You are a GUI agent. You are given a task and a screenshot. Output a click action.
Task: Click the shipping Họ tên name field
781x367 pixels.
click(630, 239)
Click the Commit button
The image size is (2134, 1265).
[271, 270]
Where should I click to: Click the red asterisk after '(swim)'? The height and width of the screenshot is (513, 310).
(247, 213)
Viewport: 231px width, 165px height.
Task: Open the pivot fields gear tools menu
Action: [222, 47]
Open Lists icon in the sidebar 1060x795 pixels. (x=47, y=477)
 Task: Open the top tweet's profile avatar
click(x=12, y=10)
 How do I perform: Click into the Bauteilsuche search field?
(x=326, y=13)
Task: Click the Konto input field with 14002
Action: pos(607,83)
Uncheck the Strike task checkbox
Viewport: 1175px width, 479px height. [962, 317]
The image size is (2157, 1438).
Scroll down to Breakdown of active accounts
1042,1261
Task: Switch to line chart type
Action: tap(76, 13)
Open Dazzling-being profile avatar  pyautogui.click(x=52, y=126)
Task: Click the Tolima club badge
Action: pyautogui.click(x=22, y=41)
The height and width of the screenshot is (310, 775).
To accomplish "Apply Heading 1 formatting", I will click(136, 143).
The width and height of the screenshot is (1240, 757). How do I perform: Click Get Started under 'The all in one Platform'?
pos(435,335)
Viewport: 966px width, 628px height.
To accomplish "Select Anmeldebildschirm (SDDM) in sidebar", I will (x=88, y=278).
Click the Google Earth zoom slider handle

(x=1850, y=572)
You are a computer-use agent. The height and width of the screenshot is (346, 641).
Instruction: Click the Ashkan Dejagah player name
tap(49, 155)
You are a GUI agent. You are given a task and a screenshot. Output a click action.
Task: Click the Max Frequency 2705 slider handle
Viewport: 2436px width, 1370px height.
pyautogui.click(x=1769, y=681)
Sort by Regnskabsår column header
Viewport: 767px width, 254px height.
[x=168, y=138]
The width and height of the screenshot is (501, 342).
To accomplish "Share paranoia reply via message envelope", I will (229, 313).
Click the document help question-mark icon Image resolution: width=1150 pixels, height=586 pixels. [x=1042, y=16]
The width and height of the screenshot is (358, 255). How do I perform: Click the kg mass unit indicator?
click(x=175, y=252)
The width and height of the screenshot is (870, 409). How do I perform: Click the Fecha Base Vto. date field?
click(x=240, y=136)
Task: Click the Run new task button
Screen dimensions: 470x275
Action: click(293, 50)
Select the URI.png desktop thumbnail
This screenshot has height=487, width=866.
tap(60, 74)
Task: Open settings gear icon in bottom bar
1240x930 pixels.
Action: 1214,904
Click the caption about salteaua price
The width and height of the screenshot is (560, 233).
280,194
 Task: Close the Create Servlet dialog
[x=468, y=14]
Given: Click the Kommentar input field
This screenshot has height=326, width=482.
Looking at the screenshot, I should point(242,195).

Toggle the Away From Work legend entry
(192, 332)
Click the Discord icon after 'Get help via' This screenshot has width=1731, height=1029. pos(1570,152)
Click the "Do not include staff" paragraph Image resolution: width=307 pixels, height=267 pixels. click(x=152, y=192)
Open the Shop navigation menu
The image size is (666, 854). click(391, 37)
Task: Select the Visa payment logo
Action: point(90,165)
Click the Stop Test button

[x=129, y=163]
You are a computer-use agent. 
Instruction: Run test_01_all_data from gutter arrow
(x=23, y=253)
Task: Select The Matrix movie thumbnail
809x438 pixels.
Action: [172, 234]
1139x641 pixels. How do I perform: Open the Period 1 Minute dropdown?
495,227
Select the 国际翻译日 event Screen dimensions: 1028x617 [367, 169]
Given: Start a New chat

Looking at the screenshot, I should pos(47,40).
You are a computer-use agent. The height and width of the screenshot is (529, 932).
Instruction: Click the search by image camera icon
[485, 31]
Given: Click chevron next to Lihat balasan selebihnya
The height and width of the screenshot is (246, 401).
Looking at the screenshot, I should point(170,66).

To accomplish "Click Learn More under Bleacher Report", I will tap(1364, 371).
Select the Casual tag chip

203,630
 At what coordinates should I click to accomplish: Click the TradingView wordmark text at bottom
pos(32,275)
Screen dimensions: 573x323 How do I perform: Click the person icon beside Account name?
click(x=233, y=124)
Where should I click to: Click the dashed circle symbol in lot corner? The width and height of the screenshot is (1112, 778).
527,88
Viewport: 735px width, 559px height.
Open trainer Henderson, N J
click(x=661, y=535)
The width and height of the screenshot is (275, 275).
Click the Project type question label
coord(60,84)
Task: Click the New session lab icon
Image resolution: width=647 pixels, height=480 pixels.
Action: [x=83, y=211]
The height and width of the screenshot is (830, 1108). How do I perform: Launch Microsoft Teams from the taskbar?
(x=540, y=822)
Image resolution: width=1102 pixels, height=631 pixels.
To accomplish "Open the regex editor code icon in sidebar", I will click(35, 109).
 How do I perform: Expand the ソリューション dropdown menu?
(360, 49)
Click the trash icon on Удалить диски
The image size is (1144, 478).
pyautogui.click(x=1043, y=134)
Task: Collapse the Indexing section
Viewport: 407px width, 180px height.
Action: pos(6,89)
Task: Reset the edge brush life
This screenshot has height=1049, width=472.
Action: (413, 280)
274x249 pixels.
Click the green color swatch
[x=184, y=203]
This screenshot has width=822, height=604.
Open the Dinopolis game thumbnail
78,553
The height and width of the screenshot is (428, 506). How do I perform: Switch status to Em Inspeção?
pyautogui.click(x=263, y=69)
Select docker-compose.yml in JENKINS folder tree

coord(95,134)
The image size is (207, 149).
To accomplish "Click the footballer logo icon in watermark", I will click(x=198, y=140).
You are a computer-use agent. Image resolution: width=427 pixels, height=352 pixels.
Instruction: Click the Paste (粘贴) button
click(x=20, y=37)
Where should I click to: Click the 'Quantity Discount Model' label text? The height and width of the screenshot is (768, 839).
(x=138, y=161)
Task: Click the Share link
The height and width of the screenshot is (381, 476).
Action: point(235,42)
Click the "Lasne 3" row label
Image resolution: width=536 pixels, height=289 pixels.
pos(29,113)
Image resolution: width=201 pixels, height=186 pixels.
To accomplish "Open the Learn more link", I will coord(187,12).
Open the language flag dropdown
:::
PROBLEM DETAILS
Rewrite all of the material above as a numbered list, one line per item, leaving out blank lines.

THE REPLY
1. You are a GUI agent. You are given a task and a screenshot. Output a click action.
2. Task: Click the shipping Họ tên name field
3. 781x367 pixels.
4. click(630, 239)
5. Click the Commit button
6. The image size is (2134, 1265).
7. [271, 270]
8. Where should I click to: Click the red asterisk after '(swim)'? The height and width of the screenshot is (513, 310).
9. (247, 213)
10. Viewport: 231px width, 165px height.
11. Task: Open the pivot fields gear tools menu
12. Action: [222, 47]
13. Open Lists icon in the sidebar 1060x795 pixels. (x=47, y=477)
14.  Task: Open the top tweet's profile avatar
15. click(x=12, y=10)
16.  How do I perform: Click into the Bauteilsuche search field?
17. (x=326, y=13)
18. Task: Click the Konto input field with 14002
19. Action: pos(607,83)
20. Uncheck the Strike task checkbox
21. Viewport: 1175px width, 479px height. [962, 317]
22. The image size is (2157, 1438).
23. Scroll down to Breakdown of active accounts
24. 1042,1261
25. Task: Switch to line chart type
26. Action: tap(76, 13)
27. Open Dazzling-being profile avatar  pyautogui.click(x=52, y=126)
28. Task: Click the Tolima club badge
29. Action: pyautogui.click(x=22, y=41)
30. The height and width of the screenshot is (310, 775).
31. To accomplish "Apply Heading 1 formatting", I will click(136, 143).
32. The width and height of the screenshot is (1240, 757). How do I perform: Click Get Started under 'The all in one Platform'?
33. pos(435,335)
34. Viewport: 966px width, 628px height.
35. To accomplish "Select Anmeldebildschirm (SDDM) in sidebar", I will (x=88, y=278).
36. Click the Google Earth zoom slider handle
37. (x=1850, y=572)
38. You are a computer-use agent. The height and width of the screenshot is (346, 641).
39. Instruction: Click the Ashkan Dejagah player name
40. tap(49, 155)
41. You are a GUI agent. You are given a task and a screenshot. Output a click action.
42. Task: Click the Max Frequency 2705 slider handle
43. Viewport: 2436px width, 1370px height.
44. pyautogui.click(x=1769, y=681)
45. Sort by Regnskabsår column header
46. Viewport: 767px width, 254px height.
47. [x=168, y=138]
48. The width and height of the screenshot is (501, 342).
49. To accomplish "Share paranoia reply via message envelope", I will (229, 313).
50. Click the document help question-mark icon Image resolution: width=1150 pixels, height=586 pixels. [x=1042, y=16]
51. The width and height of the screenshot is (358, 255). How do I perform: Click the kg mass unit indicator?
52. click(x=175, y=252)
53. The width and height of the screenshot is (870, 409). How do I perform: Click the Fecha Base Vto. date field?
54. click(x=240, y=136)
55. Task: Click the Run new task button
56. Screen dimensions: 470x275
57. Action: click(293, 50)
58. Select the URI.png desktop thumbnail
59. This screenshot has height=487, width=866.
60. tap(60, 74)
61. Task: Open settings gear icon in bottom bar
62. 1240x930 pixels.
63. Action: 1214,904
64. Click the caption about salteaua price
65. The width and height of the screenshot is (560, 233).
66. 280,194
67.  Task: Close the Create Servlet dialog
68. [x=468, y=14]
69. Given: Click the Kommentar input field
70. This screenshot has height=326, width=482.
71. Looking at the screenshot, I should point(242,195).
72. Toggle the Away From Work legend entry
73. (192, 332)
74. Click the Discord icon after 'Get help via' This screenshot has width=1731, height=1029. pos(1570,152)
75. Click the "Do not include staff" paragraph Image resolution: width=307 pixels, height=267 pixels. click(x=152, y=192)
76. Open the Shop navigation menu
77. The image size is (666, 854). click(391, 37)
78. Task: Select the Visa payment logo
79. Action: point(90,165)
80. Click the Stop Test button
81. [x=129, y=163]
82. You are a computer-use agent. 
83. Instruction: Run test_01_all_data from gutter arrow
84. (x=23, y=253)
85. Task: Select The Matrix movie thumbnail
86. 809x438 pixels.
87. Action: [172, 234]
88. 1139x641 pixels. How do I perform: Open the Period 1 Minute dropdown?
89. 495,227
90. Select the 国际翻译日 event Screen dimensions: 1028x617 [367, 169]
91. Given: Start a New chat
92. Looking at the screenshot, I should pos(47,40).
93. You are a computer-use agent. The height and width of the screenshot is (529, 932).
94. Instruction: Click the search by image camera icon
95. [485, 31]
96. Given: Click chevron next to Lihat balasan selebihnya
97. The height and width of the screenshot is (246, 401).
98. Looking at the screenshot, I should point(170,66).
99. To accomplish "Click Learn More under Bleacher Report", I will tap(1364, 371).
100. Select the Casual tag chip
101. 203,630
102.  At what coordinates should I click to accomplish: Click the TradingView wordmark text at bottom
103. pos(32,275)
104. Screen dimensions: 573x323 How do I perform: Click the person icon beside Account name?
105. click(x=233, y=124)
106. Where should I click to: Click the dashed circle symbol in lot corner? The width and height of the screenshot is (1112, 778).
107. 527,88
108. Viewport: 735px width, 559px height.
109. Open trainer Henderson, N J
110. click(x=661, y=535)
111. The width and height of the screenshot is (275, 275).
112. Click the Project type question label
113. coord(60,84)
114. Task: Click the New session lab icon
115. Image resolution: width=647 pixels, height=480 pixels.
116. Action: [x=83, y=211]
117. The height and width of the screenshot is (830, 1108). How do I perform: Launch Microsoft Teams from the taskbar?
118. (x=540, y=822)
119. Image resolution: width=1102 pixels, height=631 pixels.
120. To accomplish "Open the regex editor code icon in sidebar", I will click(35, 109).
121.  How do I perform: Expand the ソリューション dropdown menu?
122. (360, 49)
123. Click the trash icon on Удалить диски
124. The image size is (1144, 478).
125. pyautogui.click(x=1043, y=134)
126. Task: Collapse the Indexing section
127. Viewport: 407px width, 180px height.
128. Action: pos(6,89)
129. Task: Reset the edge brush life
130. This screenshot has height=1049, width=472.
131. Action: (413, 280)
132. 274x249 pixels.
133. Click the green color swatch
134. [x=184, y=203]
135. This screenshot has width=822, height=604.
136. Open the Dinopolis game thumbnail
137. 78,553
138. The height and width of the screenshot is (428, 506). How do I perform: Switch status to Em Inspeção?
139. pyautogui.click(x=263, y=69)
140. Select docker-compose.yml in JENKINS folder tree
141. coord(95,134)
142. The image size is (207, 149).
143. To accomplish "Click the footballer logo icon in watermark", I will click(x=198, y=140).
144. You are a computer-use agent. Image resolution: width=427 pixels, height=352 pixels.
145. Instruction: Click the Paste (粘贴) button
146. click(x=20, y=37)
147. Where should I click to: Click the 'Quantity Discount Model' label text? The height and width of the screenshot is (768, 839).
148. (x=138, y=161)
149. Task: Click the Share link
150. The height and width of the screenshot is (381, 476).
151. Action: point(235,42)
152. Click the "Lasne 3" row label
153. Image resolution: width=536 pixels, height=289 pixels.
154. pos(29,113)
155. Image resolution: width=201 pixels, height=186 pixels.
156. To accomplish "Open the Learn more link", I will coord(187,12).
157. Open the language flag dropdown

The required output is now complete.